* [Source document]:
================================

= Muspelheim =

Realm of fire in Norse mythology

In Norse cosmology, Muspelheim (Múspellsheimr), also called Muspell, is a realm of fire.

The etymology of Muspelheim is uncertain, but may come from Mund-spilli, "world-destroyers", "wreck of the world".

== Narrative ==
Muspelheim was described as a hot and glowing land of fire, home to the fire giants, and guarded by Surtr, with his flaming sword. It is featured in both the creation and destruction stories of Norse myth. According to the Prose Edda, a great time before the Earth was made, Niflheim existed. Inside Niflheim was a well called Hvergelmir, from this well flowed numerous streams known as the Élivágar. Their names were Svol, Gunnthro, Form, Finbul, Thul, Slid and Hrid, Sylg and Ylg, Vid, Leipt and Gjoll.

After a time these streams had traveled sufficiently far from their source in Niflheim, that the venom that flowed within them hardened and turned to ice. When this ice eventually settled, rain rose up from it, and froze into rime. This ice then began to layer itself over the primordial void, Ginnungagap. This made the northern portion of Ginungagap thick with ice, and storms begin to form within.

================================

* [Data supplied]:
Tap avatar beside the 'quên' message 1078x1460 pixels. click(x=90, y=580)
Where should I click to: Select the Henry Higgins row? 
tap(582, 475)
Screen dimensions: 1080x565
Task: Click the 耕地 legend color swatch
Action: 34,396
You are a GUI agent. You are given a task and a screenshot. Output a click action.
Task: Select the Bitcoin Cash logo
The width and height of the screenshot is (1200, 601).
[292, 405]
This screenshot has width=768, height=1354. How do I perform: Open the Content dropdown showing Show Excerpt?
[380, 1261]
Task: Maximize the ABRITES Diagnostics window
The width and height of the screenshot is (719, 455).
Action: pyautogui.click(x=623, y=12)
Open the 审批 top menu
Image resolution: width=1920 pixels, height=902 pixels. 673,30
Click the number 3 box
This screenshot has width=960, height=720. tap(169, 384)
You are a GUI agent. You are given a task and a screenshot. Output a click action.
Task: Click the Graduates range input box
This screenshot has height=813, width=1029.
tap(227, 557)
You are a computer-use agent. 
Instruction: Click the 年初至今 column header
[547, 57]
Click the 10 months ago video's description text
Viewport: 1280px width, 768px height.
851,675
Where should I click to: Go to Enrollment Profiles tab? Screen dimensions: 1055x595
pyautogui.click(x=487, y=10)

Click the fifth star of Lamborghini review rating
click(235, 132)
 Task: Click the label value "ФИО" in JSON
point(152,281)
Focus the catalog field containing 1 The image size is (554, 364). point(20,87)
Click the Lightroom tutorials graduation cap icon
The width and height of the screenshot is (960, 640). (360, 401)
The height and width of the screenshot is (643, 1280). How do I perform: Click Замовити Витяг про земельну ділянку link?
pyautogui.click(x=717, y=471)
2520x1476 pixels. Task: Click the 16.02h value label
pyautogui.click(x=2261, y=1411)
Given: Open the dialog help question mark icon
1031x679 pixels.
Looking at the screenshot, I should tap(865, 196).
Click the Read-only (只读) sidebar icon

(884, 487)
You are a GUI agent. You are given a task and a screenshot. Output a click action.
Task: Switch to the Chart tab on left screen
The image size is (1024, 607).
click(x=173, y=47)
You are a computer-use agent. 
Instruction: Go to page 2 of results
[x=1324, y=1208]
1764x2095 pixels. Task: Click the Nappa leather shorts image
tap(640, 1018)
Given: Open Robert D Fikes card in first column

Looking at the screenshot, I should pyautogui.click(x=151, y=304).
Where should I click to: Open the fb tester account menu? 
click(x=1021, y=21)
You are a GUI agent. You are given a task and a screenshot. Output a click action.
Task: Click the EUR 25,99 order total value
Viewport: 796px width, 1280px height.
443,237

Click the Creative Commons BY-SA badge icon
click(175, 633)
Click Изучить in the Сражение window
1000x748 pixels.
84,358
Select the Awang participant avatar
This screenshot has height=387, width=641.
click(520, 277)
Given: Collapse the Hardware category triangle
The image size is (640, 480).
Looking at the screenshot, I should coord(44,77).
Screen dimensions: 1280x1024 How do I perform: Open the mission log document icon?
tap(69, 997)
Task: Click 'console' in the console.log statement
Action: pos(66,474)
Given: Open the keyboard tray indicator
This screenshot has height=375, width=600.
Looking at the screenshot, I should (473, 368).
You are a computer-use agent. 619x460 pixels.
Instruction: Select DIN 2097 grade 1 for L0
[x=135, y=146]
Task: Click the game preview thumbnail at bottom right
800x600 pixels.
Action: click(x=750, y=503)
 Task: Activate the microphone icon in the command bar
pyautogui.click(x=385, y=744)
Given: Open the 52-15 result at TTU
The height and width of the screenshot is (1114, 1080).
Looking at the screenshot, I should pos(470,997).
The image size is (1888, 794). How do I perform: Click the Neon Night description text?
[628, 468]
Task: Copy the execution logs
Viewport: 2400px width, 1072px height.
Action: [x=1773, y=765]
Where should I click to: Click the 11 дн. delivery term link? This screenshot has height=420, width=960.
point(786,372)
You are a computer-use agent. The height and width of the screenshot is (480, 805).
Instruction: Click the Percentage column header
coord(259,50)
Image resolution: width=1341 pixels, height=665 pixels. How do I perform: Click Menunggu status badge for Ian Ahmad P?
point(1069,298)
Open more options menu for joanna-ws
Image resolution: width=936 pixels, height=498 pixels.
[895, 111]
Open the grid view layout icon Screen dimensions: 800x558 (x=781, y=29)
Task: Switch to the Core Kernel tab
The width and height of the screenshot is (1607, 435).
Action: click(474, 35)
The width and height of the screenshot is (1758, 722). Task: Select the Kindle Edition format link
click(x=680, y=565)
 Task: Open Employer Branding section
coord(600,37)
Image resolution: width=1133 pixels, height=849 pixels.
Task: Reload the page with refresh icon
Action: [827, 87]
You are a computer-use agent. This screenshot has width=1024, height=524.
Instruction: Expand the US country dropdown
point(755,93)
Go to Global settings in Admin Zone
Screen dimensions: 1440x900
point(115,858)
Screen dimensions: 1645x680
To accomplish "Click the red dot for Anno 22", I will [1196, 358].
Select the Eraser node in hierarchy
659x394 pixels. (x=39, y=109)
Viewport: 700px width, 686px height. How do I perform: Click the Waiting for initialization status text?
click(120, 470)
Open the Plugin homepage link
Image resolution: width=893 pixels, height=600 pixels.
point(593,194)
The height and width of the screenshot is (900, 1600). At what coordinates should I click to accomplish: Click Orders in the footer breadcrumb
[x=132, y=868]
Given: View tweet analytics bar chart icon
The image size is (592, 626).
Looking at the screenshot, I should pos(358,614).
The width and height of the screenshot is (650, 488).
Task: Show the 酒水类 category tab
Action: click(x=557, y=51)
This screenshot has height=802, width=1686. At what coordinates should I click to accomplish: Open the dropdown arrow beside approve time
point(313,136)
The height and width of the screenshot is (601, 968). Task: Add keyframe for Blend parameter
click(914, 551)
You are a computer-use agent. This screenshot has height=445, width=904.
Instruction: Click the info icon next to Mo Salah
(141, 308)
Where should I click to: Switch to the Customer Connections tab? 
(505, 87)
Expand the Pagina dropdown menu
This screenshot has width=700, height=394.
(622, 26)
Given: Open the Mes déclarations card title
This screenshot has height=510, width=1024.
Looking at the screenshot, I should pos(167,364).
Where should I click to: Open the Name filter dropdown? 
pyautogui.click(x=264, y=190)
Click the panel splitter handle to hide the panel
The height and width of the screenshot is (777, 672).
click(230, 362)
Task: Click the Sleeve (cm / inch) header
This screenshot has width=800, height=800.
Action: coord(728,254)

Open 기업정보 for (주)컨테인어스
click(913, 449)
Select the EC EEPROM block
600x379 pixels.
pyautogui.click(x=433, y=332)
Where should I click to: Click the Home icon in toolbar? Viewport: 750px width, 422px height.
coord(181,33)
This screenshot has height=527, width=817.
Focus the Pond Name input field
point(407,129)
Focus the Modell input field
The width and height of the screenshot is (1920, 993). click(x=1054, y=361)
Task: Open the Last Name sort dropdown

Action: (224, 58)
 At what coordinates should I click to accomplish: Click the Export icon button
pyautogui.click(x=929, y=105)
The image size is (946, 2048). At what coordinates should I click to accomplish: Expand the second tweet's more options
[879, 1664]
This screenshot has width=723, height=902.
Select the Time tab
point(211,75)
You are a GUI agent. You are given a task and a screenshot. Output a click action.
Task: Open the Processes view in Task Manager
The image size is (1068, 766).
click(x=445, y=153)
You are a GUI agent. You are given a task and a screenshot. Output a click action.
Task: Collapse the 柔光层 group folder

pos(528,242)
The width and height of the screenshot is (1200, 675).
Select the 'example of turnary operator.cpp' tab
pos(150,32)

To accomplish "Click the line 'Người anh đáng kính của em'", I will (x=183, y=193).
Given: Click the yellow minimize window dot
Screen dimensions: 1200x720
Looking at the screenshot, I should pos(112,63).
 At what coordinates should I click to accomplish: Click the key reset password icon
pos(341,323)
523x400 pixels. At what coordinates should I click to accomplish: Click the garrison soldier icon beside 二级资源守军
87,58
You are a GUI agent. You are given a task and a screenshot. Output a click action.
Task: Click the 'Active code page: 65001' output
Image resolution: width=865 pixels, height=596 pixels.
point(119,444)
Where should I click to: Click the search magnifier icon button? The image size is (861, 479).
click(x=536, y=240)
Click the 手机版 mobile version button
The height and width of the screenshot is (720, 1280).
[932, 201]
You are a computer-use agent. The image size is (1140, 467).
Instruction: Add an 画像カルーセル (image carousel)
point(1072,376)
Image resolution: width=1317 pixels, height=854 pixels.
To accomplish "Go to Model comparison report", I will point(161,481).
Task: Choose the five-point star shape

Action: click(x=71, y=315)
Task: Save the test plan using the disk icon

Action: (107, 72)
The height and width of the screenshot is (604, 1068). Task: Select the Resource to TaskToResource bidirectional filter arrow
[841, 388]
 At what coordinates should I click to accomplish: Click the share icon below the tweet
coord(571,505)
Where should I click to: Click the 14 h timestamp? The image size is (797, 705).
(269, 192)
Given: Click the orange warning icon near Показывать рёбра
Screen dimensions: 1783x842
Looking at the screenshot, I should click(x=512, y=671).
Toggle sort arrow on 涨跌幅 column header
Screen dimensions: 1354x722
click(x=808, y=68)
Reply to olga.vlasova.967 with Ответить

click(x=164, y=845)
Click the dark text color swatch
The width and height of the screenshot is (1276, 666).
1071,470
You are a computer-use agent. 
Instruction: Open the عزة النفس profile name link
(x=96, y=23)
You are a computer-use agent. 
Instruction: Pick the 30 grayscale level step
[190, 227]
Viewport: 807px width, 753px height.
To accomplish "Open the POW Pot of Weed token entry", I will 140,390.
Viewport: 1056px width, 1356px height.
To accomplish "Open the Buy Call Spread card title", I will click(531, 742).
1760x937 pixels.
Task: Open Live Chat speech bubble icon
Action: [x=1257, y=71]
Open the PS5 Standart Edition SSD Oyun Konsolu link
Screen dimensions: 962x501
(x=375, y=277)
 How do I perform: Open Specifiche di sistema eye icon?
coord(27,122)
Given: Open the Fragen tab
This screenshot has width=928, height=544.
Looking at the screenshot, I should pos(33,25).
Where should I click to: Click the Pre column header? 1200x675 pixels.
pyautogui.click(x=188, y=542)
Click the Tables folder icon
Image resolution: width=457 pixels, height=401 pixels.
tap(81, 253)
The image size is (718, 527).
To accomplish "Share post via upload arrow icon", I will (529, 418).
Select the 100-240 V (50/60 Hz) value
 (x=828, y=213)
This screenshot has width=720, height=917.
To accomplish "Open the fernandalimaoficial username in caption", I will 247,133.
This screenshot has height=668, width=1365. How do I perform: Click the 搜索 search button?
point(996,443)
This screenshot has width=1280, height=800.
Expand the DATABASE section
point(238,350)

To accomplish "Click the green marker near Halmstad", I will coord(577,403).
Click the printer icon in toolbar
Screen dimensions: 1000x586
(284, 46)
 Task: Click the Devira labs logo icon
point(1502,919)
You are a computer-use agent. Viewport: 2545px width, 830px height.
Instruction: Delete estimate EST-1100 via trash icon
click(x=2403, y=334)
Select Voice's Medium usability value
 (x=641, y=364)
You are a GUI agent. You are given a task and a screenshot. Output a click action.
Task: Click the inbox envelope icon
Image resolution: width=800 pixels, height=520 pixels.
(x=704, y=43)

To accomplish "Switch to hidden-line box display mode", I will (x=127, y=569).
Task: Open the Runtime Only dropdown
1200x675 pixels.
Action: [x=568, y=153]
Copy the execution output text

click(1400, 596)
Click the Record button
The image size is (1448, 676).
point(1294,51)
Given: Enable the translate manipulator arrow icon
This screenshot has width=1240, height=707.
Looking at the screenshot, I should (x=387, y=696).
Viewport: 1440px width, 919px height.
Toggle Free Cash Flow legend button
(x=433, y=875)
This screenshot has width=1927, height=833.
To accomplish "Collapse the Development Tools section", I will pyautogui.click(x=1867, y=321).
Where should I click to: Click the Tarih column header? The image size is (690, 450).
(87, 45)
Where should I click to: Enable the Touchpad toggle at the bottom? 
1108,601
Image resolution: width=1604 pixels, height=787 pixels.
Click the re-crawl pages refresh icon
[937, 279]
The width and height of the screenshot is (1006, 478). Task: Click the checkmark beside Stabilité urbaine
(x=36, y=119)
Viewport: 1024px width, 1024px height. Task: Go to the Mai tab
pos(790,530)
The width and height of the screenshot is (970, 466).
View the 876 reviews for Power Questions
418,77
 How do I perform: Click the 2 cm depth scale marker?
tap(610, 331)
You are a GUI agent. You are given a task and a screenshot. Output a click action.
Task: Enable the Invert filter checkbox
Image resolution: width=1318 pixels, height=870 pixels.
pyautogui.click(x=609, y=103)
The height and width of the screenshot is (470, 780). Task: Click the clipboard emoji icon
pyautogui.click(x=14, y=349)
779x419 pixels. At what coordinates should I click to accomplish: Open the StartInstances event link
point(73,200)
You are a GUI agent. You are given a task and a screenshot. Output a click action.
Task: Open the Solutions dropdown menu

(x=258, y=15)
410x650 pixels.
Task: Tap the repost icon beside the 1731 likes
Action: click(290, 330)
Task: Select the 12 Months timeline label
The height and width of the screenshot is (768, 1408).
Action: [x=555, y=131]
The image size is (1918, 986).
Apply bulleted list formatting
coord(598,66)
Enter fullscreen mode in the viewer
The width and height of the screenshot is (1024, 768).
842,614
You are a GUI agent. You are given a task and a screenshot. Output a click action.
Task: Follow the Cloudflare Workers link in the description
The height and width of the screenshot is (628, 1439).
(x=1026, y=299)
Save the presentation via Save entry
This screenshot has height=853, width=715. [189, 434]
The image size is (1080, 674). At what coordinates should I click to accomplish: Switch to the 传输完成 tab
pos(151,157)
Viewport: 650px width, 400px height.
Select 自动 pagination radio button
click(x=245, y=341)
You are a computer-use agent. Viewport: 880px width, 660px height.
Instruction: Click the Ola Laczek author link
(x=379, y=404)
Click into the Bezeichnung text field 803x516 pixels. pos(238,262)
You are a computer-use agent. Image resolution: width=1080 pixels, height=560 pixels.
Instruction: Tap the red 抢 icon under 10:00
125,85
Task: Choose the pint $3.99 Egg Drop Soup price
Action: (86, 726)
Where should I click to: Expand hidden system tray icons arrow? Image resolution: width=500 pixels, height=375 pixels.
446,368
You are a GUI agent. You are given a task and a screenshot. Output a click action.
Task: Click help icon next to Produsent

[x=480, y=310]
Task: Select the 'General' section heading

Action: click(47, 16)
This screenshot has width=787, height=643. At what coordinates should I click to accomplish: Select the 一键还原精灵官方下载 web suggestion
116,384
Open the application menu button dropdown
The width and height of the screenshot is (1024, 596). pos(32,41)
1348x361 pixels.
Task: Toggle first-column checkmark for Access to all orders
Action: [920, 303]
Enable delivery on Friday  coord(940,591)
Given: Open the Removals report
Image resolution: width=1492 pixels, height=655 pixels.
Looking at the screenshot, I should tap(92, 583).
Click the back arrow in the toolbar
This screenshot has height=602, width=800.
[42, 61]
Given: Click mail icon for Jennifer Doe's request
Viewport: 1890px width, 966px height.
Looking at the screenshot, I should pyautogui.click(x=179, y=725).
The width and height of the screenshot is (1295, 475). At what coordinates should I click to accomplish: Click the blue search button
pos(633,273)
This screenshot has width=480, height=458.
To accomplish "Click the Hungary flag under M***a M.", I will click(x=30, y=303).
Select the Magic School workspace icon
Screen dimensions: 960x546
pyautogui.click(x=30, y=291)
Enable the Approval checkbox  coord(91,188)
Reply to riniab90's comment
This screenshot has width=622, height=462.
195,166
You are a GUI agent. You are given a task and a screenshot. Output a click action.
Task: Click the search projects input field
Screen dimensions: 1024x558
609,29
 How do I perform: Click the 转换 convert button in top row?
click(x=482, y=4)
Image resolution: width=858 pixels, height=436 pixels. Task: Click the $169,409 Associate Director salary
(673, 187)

================================

* [Task description]: Continue the Muspelheim article from the end of its last sentence. The records come from a different source than the text about Muspelheim.

* [Reply]:
In Norse mythology Muspelheim is located in the Southern east portion of Ginnungagap the Primordial void.

In the southern region of Ginnungagap, however, glowing sparks were still flying out of Muspelheim. When the heat and sparks from Muspelheim met the ice, it began to melt. The sparks would go on to create the Sun, Moon, and stars, and the drops of melted ice would form the primeval being Ymir: "By the might of him who sent the heat, the drops quickened into life and took the likeness of a man, who got the name Ymir. But the Frost giants call him Aurgelmir".

The Prose Edda section Gylfaginning foretells that the sons of Muspell will break the Bifröst bridge as part of the events of Ragnarök:

In the midst of this clash and din the heavens are rent in twain,
and the sons of Muspell come riding through the opening.
Surtr rides first, and before him and after him flames burning fire.
He has a very good sword, which shines brighter than the sun.
As they ride over Bifrost it breaks to pieces, as has before been stated.
The sons of Muspel direct their course to the plain which is called Vigrid ... .
The sons of Muspel have there effulgent bands alone by themselves.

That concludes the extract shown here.